:: Exercise requirements ::
Below this line are records; write out exactly the lines from the one containing "Screen dimensions: 1140x754" through the one containing "Given: Click the Pause/Stop Recording control", with the pictures left out.

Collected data
++++

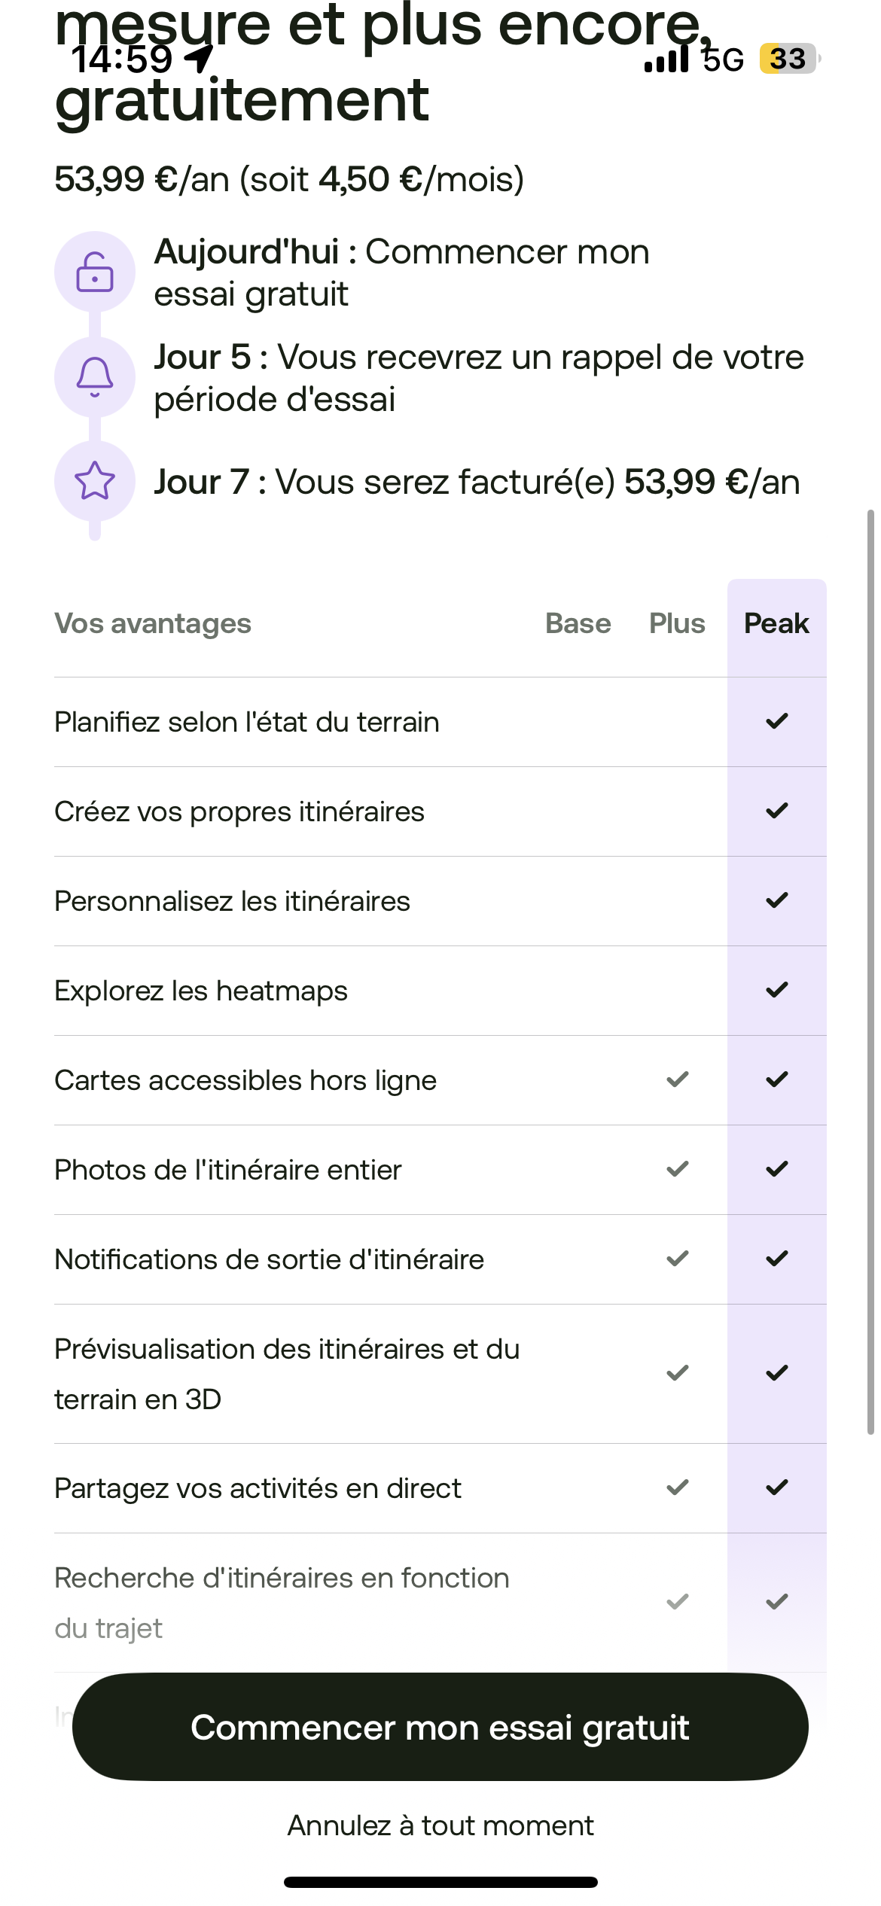Screen dimensions: 881x1906
Task: Tap the battery indicator showing 33
Action: pos(788,59)
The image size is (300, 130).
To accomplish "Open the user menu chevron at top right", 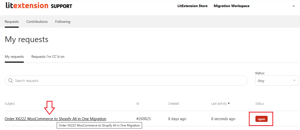I will coord(294,6).
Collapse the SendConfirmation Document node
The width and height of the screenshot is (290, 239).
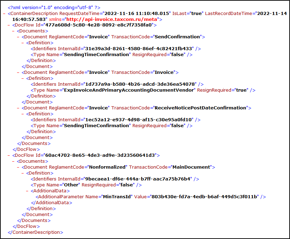click(x=18, y=37)
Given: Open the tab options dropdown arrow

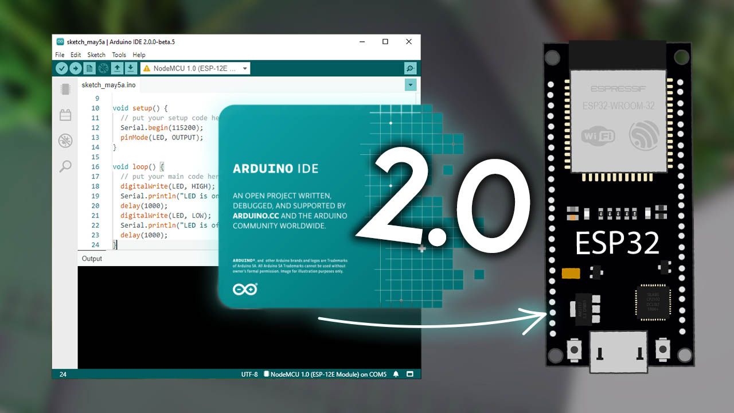Looking at the screenshot, I should (x=411, y=84).
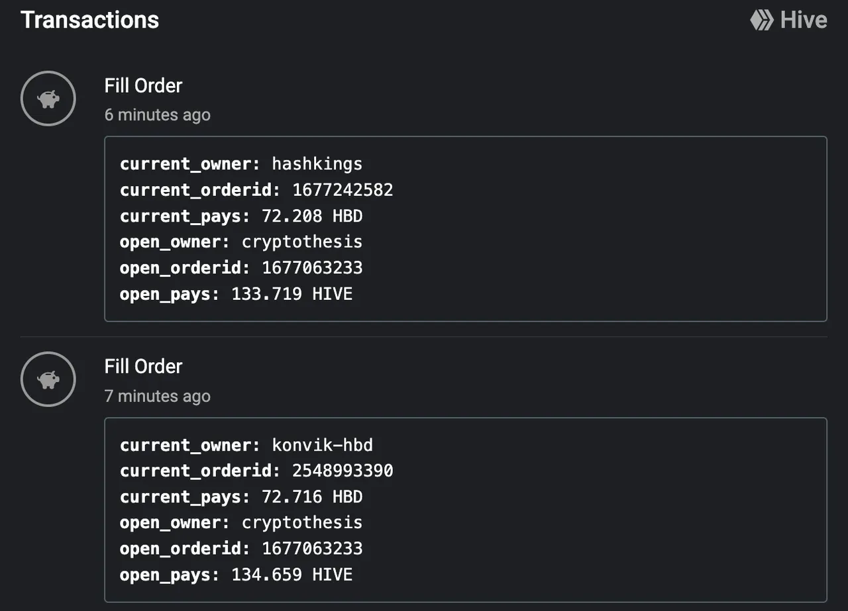Image resolution: width=848 pixels, height=611 pixels.
Task: Click cryptothesis in the second transaction
Action: 302,523
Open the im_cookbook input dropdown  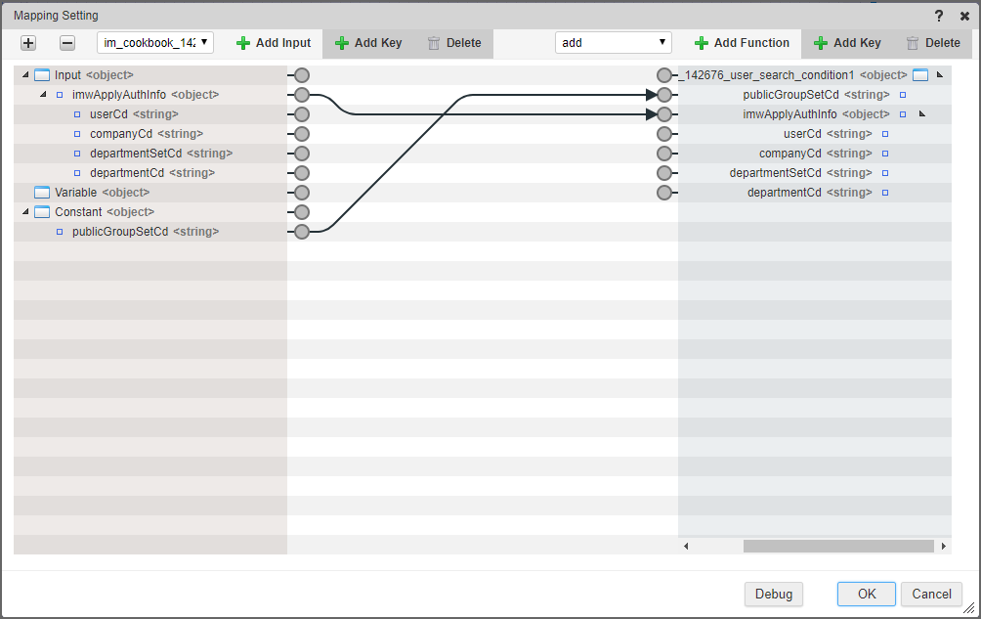[155, 43]
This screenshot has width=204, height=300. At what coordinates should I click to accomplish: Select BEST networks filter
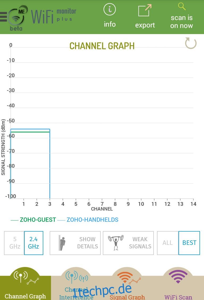click(189, 243)
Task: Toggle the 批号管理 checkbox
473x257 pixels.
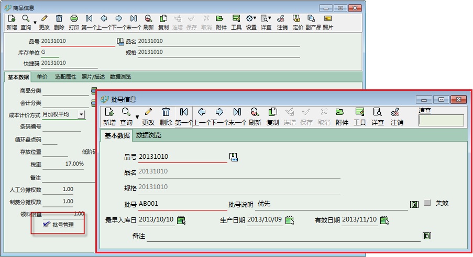Action: [47, 225]
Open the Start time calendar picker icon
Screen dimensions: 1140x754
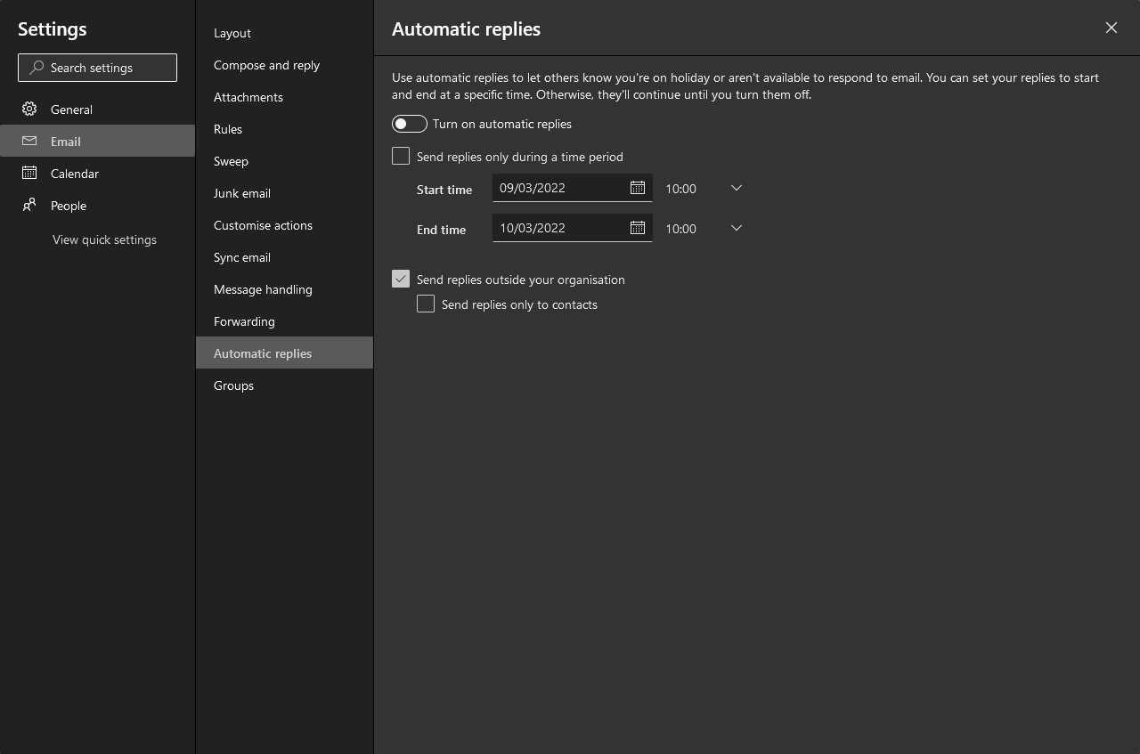click(x=638, y=188)
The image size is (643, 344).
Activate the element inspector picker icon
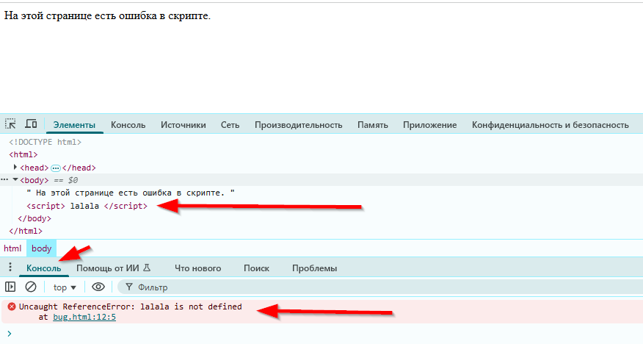point(11,124)
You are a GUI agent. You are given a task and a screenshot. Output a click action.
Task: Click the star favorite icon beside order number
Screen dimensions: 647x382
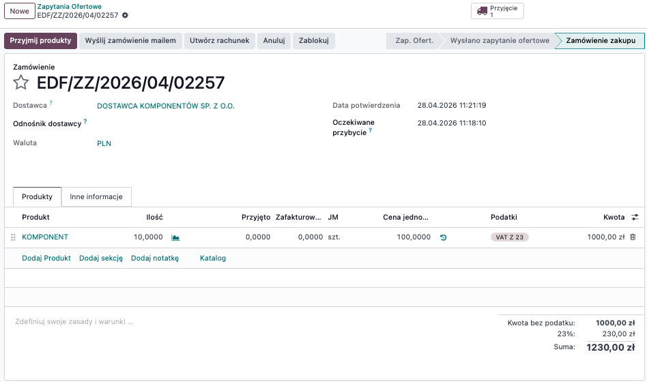[x=21, y=83]
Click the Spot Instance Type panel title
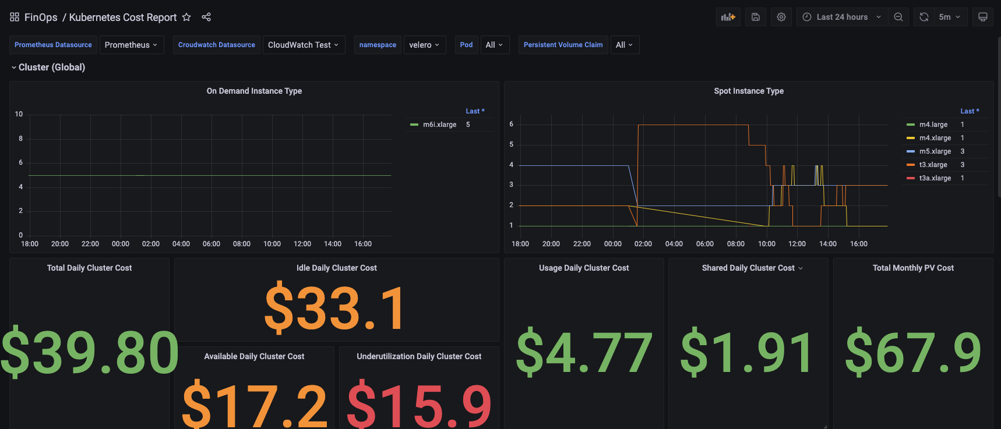This screenshot has width=1001, height=429. pyautogui.click(x=749, y=91)
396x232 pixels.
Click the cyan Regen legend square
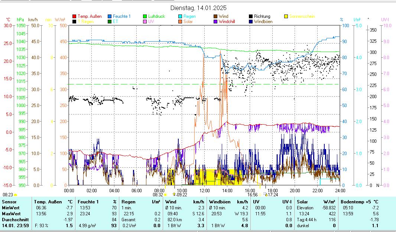pos(180,16)
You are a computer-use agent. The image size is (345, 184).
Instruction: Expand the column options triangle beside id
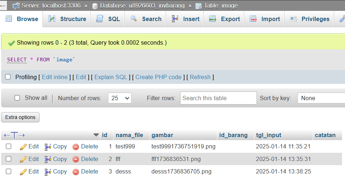point(96,135)
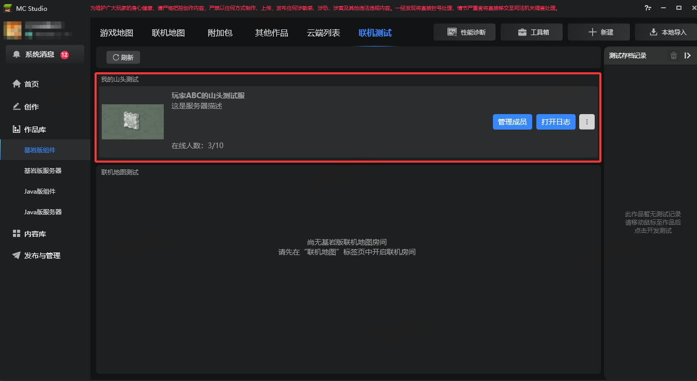Switch to the 游戏地图 tab
Image resolution: width=697 pixels, height=381 pixels.
click(116, 33)
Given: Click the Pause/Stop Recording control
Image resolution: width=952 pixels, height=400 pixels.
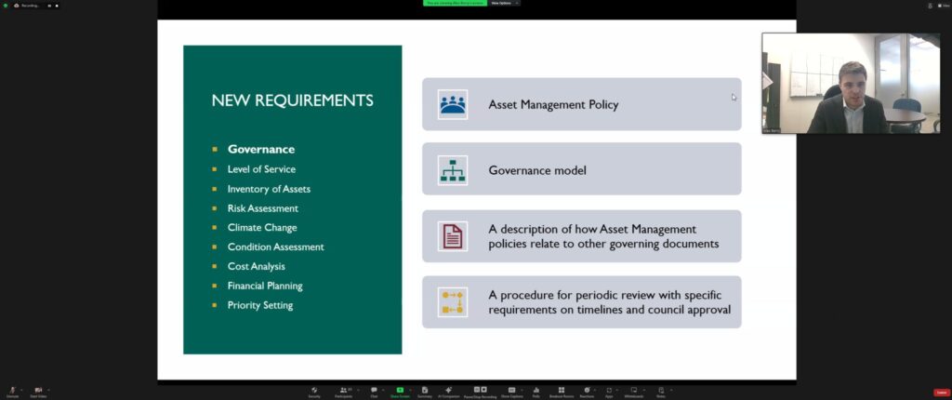Looking at the screenshot, I should click(x=481, y=390).
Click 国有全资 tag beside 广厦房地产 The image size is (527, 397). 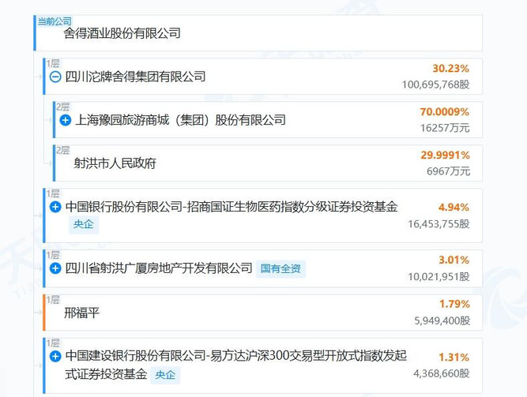pyautogui.click(x=280, y=268)
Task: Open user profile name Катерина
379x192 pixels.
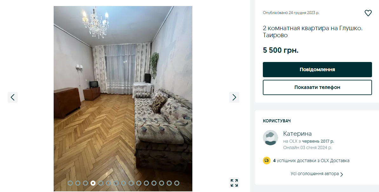Action: click(297, 134)
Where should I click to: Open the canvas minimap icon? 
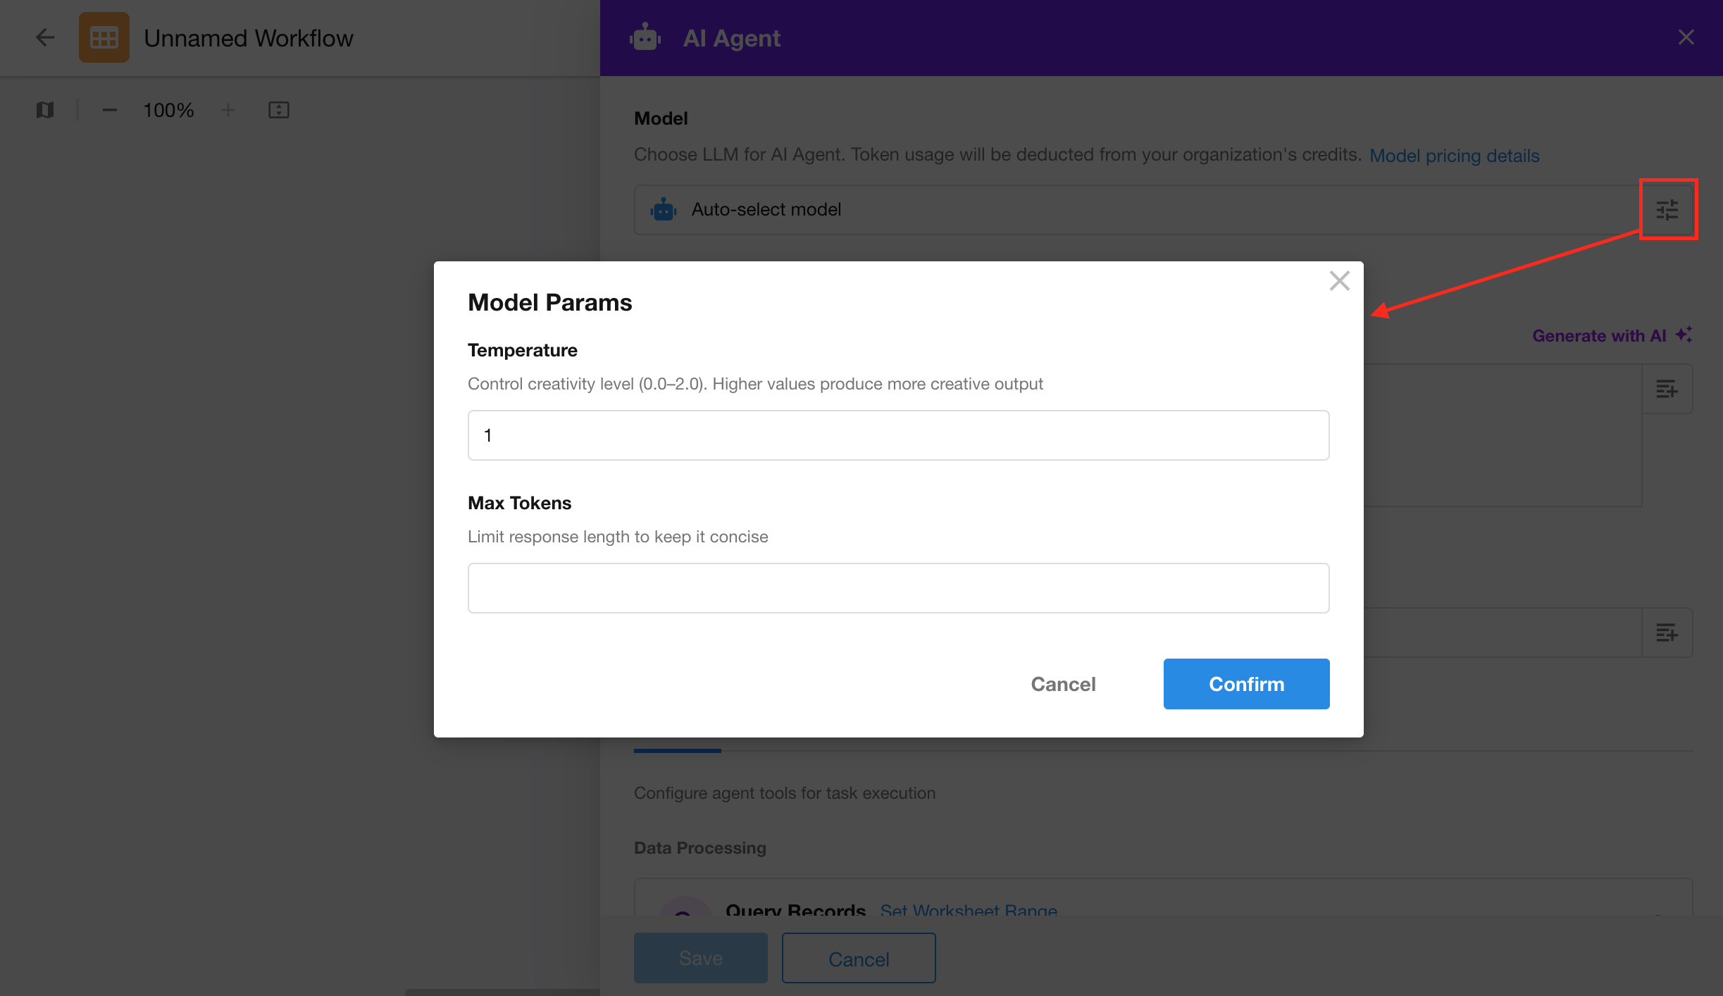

++++

:: Answer area ::
Screen dimensions: 1140x754
click(x=638, y=188)
The image size is (643, 344).
Activate the element inspector picker icon
point(11,124)
You are a GUI agent. You are given a task and a screenshot. Output a click action.
Task: Click the star favorite icon beside order number
Screen dimensions: 647x382
[x=21, y=83]
Click the Spot Instance Type panel title
This screenshot has width=1001, height=429. pyautogui.click(x=749, y=91)
396x232 pixels.
Click the cyan Regen legend square
pos(180,16)
You are a computer-use agent. The image size is (345, 184).
Instruction: Expand the column options triangle beside id
point(96,135)
Switch to the 游戏地图 tab
Image resolution: width=697 pixels, height=381 pixels.
click(116, 33)
Given: Click the Pause/Stop Recording control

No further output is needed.